▶ _TO BE DONE_
Give as a JSON list of strings, one per line with blank lines omitted, only the entry lines starting at the line containing "has width=800, height=600." and ending at the line containing "pos(398,797)".

Data entries
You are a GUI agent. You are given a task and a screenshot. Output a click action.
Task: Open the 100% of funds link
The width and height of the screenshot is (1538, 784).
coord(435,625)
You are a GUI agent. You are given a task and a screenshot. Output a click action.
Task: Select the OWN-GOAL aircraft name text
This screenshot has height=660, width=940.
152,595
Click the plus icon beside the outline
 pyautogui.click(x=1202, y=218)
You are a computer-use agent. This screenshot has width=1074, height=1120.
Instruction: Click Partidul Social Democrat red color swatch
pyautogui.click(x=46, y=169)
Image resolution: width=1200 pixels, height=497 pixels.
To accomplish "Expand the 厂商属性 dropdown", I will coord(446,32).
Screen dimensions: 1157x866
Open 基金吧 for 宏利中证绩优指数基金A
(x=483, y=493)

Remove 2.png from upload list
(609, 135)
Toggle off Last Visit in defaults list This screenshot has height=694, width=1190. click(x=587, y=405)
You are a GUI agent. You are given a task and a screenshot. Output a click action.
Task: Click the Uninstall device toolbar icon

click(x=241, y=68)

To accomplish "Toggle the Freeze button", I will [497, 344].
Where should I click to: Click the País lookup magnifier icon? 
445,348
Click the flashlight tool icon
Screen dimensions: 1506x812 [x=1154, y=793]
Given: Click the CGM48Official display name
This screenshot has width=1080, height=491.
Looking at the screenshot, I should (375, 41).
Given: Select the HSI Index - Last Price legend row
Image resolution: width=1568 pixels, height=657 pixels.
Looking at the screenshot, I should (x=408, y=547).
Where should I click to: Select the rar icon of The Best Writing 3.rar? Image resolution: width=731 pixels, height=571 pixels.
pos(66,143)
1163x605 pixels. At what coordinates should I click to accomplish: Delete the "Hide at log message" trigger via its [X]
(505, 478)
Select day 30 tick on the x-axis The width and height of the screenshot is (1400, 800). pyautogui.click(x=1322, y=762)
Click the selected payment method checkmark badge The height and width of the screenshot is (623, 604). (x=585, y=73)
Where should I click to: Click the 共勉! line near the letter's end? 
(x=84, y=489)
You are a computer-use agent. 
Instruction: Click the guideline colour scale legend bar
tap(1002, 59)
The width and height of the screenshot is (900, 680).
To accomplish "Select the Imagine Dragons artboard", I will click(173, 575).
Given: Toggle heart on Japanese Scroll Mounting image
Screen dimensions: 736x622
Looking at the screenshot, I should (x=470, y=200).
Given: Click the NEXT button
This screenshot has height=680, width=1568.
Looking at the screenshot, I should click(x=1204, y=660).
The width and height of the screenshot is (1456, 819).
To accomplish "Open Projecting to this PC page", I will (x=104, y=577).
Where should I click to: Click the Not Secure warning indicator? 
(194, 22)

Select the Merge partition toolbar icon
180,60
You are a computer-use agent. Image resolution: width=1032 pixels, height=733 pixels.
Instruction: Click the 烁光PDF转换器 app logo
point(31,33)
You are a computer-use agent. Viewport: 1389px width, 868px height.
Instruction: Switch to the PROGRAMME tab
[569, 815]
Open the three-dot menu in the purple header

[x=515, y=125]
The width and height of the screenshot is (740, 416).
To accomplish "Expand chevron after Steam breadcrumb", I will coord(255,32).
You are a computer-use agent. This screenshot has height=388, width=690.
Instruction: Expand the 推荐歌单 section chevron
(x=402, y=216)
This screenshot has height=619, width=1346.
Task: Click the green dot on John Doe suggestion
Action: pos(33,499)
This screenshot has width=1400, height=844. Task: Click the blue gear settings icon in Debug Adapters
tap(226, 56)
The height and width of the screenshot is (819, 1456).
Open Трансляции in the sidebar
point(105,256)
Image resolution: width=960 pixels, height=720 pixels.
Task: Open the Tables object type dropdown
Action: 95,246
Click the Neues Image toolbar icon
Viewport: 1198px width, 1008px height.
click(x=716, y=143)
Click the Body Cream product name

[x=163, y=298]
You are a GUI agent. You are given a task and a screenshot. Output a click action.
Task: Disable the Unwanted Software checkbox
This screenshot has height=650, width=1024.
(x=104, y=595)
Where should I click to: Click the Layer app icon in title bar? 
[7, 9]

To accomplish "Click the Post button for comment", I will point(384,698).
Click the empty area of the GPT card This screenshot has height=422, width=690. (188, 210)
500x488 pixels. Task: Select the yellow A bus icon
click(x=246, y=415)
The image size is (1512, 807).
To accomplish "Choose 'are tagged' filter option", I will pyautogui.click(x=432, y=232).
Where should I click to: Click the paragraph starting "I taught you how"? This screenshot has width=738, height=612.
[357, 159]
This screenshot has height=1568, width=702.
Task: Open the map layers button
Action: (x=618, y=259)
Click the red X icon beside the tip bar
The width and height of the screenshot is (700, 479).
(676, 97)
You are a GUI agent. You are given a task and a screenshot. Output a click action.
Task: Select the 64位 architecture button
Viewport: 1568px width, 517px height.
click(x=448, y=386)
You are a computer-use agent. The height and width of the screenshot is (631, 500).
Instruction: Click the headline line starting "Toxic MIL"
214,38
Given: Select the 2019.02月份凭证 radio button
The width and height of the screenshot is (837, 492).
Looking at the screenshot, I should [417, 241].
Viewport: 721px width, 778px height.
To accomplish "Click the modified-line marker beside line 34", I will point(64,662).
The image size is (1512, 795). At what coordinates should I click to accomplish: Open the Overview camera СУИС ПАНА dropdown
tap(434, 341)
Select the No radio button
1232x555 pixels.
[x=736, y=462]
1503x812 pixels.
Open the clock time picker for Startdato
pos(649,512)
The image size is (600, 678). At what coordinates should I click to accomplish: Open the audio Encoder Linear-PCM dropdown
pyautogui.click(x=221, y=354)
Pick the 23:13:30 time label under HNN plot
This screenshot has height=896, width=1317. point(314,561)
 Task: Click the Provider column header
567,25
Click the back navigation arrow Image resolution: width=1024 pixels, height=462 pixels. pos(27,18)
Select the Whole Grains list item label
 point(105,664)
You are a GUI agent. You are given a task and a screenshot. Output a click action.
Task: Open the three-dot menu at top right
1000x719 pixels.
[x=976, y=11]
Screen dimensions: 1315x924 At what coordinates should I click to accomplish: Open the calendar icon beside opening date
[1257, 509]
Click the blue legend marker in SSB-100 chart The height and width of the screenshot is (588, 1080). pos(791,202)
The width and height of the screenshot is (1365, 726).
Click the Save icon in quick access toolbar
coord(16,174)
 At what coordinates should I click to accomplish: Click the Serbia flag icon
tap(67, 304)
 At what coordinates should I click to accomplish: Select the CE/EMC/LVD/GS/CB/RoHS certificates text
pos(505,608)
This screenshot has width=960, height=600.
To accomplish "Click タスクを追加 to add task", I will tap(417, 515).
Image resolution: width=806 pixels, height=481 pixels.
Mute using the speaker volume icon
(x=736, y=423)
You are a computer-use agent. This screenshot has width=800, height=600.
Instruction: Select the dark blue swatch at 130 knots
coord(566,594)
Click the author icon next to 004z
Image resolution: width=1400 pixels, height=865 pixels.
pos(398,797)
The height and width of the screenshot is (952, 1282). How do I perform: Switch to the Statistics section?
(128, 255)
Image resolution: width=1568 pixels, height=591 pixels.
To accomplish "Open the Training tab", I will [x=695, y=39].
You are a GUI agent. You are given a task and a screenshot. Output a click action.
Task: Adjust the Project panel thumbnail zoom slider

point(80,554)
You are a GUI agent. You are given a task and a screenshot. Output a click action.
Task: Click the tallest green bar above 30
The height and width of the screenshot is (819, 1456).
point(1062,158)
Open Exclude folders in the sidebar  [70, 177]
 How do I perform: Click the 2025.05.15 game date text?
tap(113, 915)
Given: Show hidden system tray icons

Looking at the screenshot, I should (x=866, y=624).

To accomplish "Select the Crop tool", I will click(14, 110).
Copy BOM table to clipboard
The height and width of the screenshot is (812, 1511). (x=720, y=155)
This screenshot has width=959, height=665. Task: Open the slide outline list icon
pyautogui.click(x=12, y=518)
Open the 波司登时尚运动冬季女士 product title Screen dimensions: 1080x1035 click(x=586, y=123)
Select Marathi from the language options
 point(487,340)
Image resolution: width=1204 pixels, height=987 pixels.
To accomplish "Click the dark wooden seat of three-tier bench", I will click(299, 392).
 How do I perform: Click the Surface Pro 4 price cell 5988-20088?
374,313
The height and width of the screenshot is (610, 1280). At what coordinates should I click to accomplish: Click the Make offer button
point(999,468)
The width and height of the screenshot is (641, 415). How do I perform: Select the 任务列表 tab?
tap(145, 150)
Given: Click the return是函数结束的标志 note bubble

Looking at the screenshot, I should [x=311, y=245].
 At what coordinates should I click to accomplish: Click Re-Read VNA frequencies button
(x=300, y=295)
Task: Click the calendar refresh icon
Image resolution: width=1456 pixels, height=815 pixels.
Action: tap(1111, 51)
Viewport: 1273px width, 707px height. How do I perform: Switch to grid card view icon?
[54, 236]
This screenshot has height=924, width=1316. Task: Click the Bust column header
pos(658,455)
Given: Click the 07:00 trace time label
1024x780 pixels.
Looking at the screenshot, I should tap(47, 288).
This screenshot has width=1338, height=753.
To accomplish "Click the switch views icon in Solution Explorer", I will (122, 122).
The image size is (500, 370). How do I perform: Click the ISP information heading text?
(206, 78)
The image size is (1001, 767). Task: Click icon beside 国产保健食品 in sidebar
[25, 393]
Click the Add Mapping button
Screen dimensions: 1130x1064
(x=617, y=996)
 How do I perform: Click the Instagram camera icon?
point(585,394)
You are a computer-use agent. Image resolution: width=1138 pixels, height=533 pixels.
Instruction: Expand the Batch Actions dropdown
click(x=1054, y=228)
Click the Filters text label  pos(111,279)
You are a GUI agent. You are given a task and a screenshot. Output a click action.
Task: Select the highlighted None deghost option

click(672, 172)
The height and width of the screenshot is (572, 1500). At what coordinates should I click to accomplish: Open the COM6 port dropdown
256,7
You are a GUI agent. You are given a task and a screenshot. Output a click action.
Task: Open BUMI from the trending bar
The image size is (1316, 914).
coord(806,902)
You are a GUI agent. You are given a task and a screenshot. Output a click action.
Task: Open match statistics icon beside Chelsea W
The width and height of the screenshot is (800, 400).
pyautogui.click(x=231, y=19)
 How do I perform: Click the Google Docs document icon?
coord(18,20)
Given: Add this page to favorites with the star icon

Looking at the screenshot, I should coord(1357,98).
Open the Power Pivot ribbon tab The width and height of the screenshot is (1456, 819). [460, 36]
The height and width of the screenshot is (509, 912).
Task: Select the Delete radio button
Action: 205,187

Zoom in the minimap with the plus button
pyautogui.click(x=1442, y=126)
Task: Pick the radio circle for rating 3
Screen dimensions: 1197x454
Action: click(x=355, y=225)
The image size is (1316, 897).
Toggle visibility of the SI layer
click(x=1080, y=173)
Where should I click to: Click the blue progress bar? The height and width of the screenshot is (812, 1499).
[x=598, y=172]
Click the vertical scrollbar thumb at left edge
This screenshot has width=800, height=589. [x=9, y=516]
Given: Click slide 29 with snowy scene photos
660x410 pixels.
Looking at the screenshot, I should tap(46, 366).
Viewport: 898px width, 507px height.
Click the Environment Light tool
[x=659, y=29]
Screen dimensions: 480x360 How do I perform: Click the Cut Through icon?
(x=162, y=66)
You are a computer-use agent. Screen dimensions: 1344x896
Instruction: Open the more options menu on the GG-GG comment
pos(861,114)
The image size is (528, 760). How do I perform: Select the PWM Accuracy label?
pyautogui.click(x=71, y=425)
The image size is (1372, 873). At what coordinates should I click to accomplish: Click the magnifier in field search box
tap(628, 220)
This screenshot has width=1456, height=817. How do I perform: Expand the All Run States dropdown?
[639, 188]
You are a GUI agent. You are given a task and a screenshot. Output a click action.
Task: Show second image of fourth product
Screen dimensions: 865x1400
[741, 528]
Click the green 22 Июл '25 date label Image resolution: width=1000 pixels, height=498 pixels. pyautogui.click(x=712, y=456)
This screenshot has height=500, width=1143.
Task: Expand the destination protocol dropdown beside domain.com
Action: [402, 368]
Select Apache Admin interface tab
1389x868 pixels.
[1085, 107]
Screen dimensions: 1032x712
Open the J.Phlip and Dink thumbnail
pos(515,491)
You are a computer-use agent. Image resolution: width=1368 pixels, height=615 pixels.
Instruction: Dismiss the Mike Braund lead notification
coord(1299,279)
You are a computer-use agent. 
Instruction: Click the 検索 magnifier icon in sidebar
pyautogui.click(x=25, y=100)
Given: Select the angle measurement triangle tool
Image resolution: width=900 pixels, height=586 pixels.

▶ _TASK OUTPUT_
[
  "You are a computer-use agent. This screenshot has width=800, height=600.",
  "Instruction: Select the dark blue swatch at 130 knots",
  "coord(566,594)",
  "Click the author icon next to 004z",
  "Image resolution: width=1400 pixels, height=865 pixels.",
  "pos(398,797)"
]